Bradley Edward Davis (born December 29, 1982) is an American former professional baseball catcher, who played in Major League Baseball for the Florida Marlins in 2010.

Early life
Davis graduated from Capistrano Valley High School in Mission Viejo, California in 2001, where he was named CIF Player of the Year as a senior. He attended Long Beach State University, where he majored in Communications, and was also named as a Freshman All-American. In 2002, he played collegiate summer baseball with the Brewster Whitecaps of the Cape Cod Baseball League.

Professional career

Florida Marlins
Davis was drafted by the Marlins in the fifth round of the 2004 Major League Baseball Draft.  Davis spent all of 2006 with the Class-A Advanced Jupiter Hammerheads, and he went on to hit .259 with four home runs and 46 RBI in 106 games. He was honored by being named to represent Jupiter in the Florida State League All-Star Game. He had seven three-hit games and seven three-RBI games, including four games with three hits and three RBI.  His best month was August, when he batted .302 (19x63) with one home run and twelve RBI in twenty-one games.

» WORK TO COMPLETE
(1) According to the Bradley Davis biography, which high school did Davis graduate from, and where is it located?
(2) From the Bradley Davis biography, list every honor or distinction Davis received.
The listing that comes next has no connection to the Bradley Davis biography.

» LISTING
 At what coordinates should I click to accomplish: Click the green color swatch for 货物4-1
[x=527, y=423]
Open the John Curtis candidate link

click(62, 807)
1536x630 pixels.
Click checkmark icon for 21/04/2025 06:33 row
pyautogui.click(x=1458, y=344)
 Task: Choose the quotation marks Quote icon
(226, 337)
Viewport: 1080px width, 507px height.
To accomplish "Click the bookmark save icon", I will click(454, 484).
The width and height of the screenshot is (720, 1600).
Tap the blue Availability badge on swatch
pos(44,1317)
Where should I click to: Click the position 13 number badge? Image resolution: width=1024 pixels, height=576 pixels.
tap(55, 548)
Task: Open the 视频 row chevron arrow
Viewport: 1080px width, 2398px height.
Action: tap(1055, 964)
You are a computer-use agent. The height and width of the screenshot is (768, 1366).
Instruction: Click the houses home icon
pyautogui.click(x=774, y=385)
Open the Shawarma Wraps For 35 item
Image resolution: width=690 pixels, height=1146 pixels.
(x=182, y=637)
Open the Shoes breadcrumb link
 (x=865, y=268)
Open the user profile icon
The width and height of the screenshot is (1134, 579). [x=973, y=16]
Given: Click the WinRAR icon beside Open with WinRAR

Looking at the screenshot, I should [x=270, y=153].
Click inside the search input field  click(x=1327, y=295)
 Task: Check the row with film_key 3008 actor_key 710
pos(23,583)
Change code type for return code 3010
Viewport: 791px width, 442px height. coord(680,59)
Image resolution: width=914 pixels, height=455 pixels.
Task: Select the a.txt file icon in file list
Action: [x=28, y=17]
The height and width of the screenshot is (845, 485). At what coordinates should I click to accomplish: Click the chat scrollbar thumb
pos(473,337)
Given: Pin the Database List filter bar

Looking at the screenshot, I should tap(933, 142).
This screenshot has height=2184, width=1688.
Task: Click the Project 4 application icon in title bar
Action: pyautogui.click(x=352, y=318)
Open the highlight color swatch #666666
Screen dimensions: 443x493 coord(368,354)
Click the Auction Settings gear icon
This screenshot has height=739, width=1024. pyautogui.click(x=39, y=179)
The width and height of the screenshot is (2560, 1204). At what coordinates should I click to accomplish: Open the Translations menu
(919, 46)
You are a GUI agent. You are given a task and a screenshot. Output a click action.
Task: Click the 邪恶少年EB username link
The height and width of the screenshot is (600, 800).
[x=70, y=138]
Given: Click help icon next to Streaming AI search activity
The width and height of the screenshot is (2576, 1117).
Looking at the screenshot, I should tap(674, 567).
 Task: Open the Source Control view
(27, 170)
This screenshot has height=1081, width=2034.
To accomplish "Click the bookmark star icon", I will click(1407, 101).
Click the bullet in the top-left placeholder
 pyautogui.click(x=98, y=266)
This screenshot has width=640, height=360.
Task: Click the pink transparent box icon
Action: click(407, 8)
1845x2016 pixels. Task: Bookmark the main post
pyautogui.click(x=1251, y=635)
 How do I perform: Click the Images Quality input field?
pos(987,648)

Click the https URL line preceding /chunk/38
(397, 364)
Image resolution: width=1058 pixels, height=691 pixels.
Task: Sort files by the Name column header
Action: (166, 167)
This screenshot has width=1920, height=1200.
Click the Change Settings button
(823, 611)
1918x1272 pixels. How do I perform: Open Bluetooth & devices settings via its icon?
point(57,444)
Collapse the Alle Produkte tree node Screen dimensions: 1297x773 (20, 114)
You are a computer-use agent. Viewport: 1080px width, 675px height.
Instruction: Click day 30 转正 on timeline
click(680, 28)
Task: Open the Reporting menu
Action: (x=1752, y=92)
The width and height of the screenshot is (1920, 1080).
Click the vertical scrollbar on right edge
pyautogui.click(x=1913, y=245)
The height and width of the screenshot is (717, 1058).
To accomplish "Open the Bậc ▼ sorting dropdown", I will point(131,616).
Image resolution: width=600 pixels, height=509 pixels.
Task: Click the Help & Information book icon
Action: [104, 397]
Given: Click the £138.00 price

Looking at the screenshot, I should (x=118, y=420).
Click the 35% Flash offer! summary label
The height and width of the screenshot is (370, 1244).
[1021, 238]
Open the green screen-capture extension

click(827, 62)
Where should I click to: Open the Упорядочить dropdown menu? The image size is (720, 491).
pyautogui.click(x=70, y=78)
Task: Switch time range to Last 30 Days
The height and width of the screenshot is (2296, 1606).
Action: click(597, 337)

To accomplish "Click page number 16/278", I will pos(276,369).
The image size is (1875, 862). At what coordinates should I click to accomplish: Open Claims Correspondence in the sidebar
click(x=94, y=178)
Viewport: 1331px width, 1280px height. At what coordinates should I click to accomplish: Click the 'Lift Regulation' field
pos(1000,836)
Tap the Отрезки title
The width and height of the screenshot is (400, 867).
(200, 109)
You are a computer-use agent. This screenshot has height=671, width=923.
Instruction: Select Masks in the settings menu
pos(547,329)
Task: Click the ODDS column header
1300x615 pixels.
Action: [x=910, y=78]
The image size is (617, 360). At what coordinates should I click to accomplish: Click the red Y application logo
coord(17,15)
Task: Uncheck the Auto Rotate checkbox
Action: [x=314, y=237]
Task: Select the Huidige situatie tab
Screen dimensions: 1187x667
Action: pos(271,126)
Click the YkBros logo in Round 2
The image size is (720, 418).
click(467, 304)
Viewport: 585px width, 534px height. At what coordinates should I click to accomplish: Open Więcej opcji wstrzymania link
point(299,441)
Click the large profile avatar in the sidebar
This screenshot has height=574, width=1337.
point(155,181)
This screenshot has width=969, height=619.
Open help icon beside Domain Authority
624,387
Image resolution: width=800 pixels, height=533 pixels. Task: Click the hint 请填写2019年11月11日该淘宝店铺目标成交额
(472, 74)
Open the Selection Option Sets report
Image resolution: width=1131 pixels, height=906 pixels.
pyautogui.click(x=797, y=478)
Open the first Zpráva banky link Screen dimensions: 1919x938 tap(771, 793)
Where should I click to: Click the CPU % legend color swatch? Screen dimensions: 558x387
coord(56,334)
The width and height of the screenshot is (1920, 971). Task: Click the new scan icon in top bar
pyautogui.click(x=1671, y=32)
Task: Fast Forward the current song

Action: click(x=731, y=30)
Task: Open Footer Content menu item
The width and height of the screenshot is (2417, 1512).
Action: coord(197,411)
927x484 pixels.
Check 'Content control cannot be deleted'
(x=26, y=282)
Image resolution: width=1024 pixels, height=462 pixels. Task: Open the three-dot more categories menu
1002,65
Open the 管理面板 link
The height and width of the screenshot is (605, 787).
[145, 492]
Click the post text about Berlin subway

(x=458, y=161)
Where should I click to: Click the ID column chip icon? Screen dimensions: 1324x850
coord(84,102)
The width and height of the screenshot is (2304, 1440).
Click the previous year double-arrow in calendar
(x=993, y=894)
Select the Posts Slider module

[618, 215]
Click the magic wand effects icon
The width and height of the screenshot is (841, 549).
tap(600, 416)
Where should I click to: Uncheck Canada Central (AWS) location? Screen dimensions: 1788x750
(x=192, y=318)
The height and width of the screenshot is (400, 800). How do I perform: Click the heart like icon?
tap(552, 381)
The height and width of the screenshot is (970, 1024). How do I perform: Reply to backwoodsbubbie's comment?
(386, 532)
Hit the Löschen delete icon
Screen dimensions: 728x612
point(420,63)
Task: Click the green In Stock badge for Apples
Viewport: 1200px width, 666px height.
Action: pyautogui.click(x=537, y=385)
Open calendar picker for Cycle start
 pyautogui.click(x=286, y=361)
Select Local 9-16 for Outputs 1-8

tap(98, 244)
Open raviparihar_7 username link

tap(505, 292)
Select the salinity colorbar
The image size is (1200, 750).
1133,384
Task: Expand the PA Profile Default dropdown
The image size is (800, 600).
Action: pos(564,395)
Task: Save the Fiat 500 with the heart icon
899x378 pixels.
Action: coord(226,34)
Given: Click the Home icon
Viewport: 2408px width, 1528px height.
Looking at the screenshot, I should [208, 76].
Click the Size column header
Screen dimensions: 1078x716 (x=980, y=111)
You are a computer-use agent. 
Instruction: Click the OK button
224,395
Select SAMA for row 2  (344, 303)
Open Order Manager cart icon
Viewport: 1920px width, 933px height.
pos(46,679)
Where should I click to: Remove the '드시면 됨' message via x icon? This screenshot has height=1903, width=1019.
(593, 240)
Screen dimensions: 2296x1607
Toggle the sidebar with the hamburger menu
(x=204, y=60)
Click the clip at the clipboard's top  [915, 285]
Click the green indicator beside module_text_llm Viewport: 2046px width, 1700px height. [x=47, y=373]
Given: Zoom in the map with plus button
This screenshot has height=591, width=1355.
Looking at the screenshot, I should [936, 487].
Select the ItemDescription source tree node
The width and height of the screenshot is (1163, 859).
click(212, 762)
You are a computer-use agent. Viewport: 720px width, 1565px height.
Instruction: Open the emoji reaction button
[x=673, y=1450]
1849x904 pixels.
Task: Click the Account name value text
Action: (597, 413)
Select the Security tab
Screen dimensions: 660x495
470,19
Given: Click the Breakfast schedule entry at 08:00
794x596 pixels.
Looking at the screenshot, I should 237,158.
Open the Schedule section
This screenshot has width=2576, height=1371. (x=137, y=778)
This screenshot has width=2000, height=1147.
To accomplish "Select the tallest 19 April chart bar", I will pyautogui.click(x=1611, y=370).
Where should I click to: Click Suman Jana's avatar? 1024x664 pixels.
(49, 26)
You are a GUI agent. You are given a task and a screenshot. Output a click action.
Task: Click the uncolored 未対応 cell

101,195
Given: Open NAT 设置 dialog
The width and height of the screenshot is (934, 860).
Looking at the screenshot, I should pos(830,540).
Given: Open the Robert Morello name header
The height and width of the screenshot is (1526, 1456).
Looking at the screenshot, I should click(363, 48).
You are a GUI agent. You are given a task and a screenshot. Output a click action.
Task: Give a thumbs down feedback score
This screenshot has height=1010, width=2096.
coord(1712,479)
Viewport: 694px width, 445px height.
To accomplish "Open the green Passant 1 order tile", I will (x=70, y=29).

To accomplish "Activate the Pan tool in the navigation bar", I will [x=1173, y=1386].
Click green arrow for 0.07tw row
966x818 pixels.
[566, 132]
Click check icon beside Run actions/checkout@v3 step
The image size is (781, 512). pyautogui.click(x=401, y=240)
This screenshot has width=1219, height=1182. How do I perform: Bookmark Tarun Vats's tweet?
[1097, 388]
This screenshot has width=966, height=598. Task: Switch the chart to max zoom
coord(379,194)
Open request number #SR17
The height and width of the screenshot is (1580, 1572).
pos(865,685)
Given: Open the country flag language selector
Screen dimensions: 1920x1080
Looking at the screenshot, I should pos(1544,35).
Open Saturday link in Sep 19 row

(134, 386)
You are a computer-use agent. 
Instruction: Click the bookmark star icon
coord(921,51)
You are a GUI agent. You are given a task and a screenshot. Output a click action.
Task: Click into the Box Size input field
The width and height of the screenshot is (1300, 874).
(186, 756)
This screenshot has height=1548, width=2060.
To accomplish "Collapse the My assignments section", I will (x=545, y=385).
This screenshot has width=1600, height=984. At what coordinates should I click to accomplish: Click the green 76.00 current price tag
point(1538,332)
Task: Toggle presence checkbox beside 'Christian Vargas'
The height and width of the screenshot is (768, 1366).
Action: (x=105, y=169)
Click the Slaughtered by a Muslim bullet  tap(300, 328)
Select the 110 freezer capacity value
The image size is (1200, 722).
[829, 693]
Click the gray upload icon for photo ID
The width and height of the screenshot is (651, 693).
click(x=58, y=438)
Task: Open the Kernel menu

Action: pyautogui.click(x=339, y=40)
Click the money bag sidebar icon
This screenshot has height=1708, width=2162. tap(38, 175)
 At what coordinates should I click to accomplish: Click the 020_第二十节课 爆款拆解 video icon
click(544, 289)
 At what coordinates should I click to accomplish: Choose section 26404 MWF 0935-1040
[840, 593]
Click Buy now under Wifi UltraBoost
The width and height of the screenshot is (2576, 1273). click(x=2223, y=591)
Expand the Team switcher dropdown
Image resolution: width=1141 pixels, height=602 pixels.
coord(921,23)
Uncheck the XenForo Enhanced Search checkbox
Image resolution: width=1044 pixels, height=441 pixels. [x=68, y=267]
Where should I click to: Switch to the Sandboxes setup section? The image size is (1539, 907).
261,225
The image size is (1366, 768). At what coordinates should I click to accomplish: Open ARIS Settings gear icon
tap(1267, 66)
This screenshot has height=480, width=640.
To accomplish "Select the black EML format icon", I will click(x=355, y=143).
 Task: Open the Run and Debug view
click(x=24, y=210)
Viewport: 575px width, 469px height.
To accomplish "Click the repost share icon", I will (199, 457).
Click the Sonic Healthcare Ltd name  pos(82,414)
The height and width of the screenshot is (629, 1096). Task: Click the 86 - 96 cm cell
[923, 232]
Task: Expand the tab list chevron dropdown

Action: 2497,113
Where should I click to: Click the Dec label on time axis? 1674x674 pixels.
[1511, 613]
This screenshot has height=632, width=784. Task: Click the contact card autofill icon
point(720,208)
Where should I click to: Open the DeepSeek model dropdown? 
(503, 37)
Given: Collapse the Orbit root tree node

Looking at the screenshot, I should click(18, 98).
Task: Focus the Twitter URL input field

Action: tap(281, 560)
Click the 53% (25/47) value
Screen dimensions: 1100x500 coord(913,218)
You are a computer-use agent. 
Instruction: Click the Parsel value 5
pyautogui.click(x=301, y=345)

» RESPONSES TO THE TASKS
(1) Capistrano Valley High School in Mission Viejo, California.

(2)
- CIF Player of the Year (as a high school senior)
- Freshman All-American (at Long Beach State University)
- Selection to represent Jupiter in the Florida State League All-Star Game